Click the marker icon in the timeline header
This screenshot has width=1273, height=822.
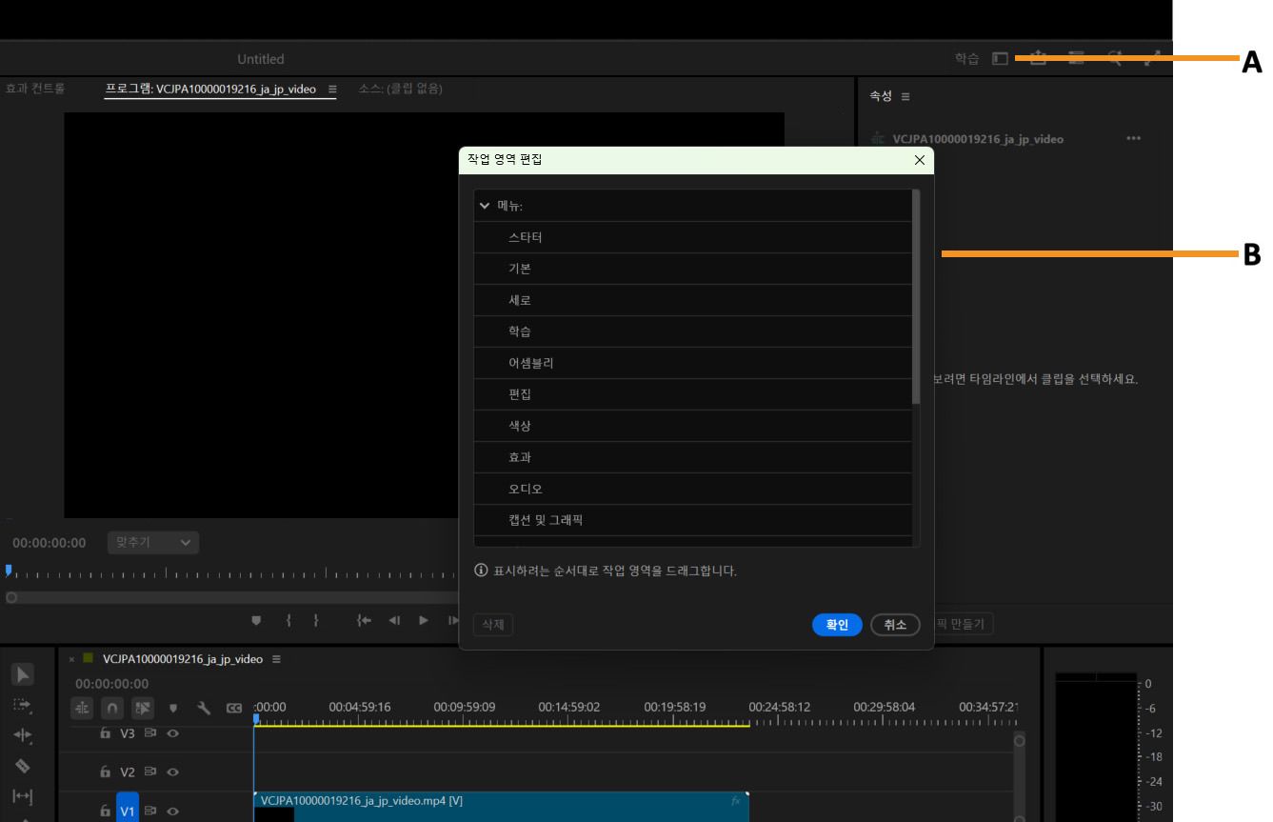pyautogui.click(x=173, y=707)
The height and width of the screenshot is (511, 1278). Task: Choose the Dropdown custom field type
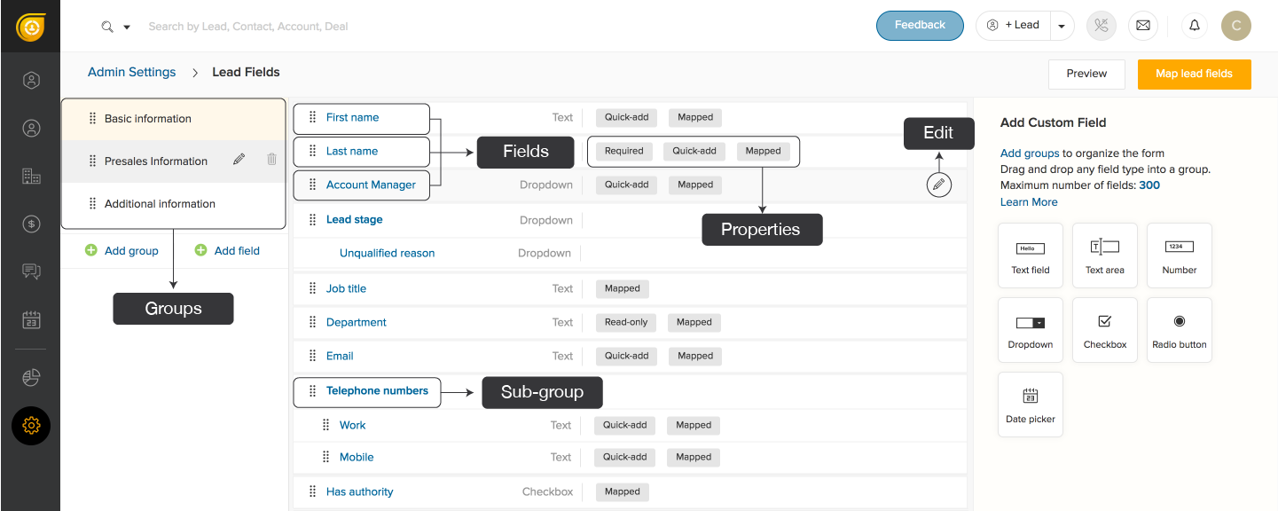tap(1031, 330)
┄┄┄┄┄┄┄┄┄┄┄┄┄┄┄┄┄┄┄┄
▶ [Instructions to follow] Leave out all images, then reproduce the entries above exactly.

▶ [Written answer]
Click the marker icon in the timeline header
This screenshot has width=1273, height=822.
pyautogui.click(x=173, y=707)
The height and width of the screenshot is (511, 1278). Task: Choose the Dropdown custom field type
tap(1031, 330)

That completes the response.